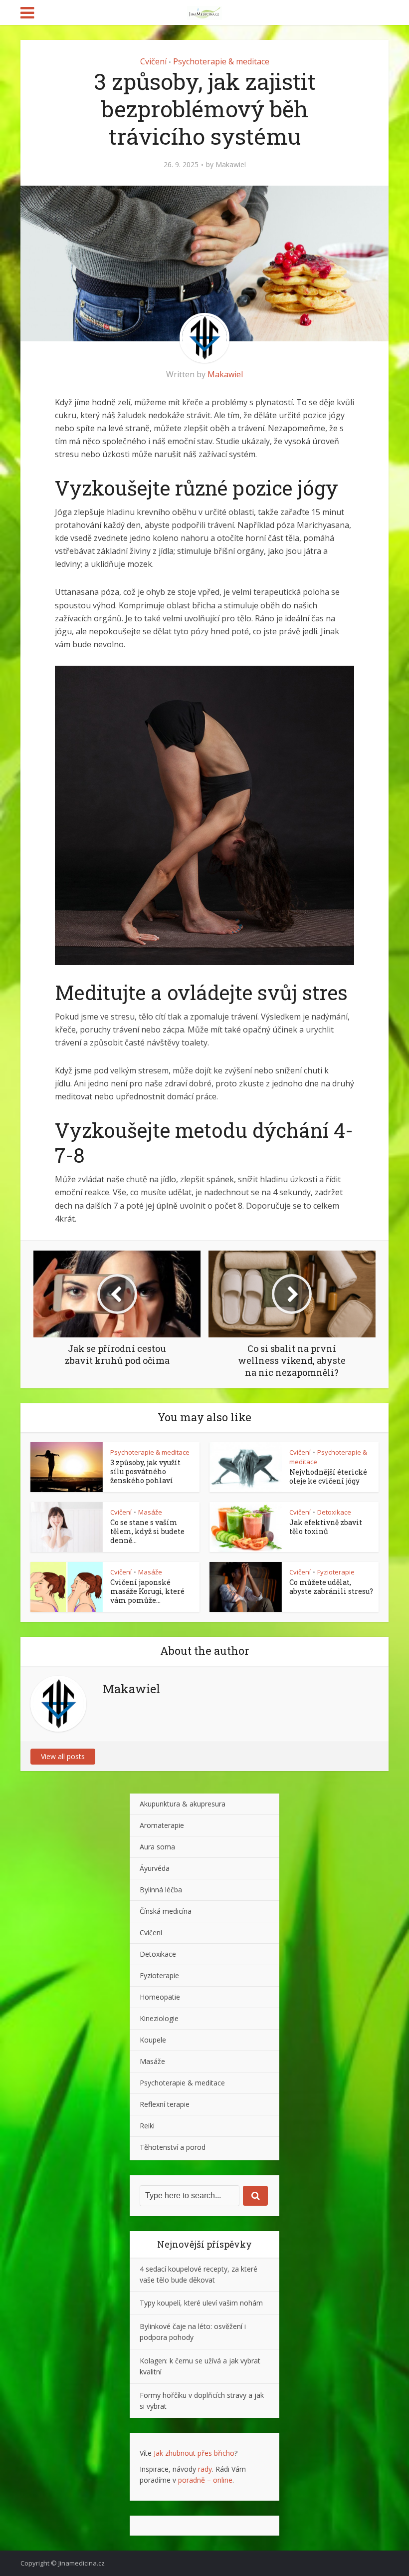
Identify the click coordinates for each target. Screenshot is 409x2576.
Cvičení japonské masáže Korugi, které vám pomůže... (147, 1591)
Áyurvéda (155, 1868)
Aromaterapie (162, 1825)
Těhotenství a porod (172, 2147)
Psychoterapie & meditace (221, 61)
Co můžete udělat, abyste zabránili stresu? (331, 1586)
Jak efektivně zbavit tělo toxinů (325, 1527)
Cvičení (153, 61)
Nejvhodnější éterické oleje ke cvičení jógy (328, 1476)
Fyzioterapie (336, 1571)
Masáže (150, 1512)
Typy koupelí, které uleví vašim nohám (201, 2303)
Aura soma (157, 1846)
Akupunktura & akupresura (182, 1803)
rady (205, 2469)
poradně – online (205, 2480)
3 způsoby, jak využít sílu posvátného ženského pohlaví (145, 1471)
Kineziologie (159, 2018)
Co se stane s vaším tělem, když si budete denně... (147, 1531)
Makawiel (230, 164)
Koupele (153, 2040)
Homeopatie (160, 1997)
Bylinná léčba (161, 1889)
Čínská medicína (166, 1911)
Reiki (147, 2125)
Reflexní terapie (165, 2104)
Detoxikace (334, 1512)
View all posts (63, 1756)
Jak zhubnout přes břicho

◆ **WORK INSTRUCTIONS**: Everything from the top line of the data down to and including the line with "Aura soma (157, 1846)" is to be copied, except the pictures.

◆ **THE COMPLETED TASK**:
Identify the click coordinates for each target. Screenshot is 409x2576.
Cvičení japonské masáže Korugi, které vám pomůže... (147, 1591)
Áyurvéda (155, 1868)
Aromaterapie (162, 1825)
Těhotenství a porod (172, 2147)
Psychoterapie & meditace (221, 61)
Co můžete udělat, abyste zabránili stresu? (331, 1586)
Jak efektivně zbavit tělo toxinů (325, 1527)
Cvičení (153, 61)
Nejvhodnější éterické oleje ke cvičení jógy (328, 1476)
Fyzioterapie (336, 1571)
Masáže (150, 1512)
Typy koupelí, které uleví vašim nohám (201, 2303)
Aura soma (157, 1846)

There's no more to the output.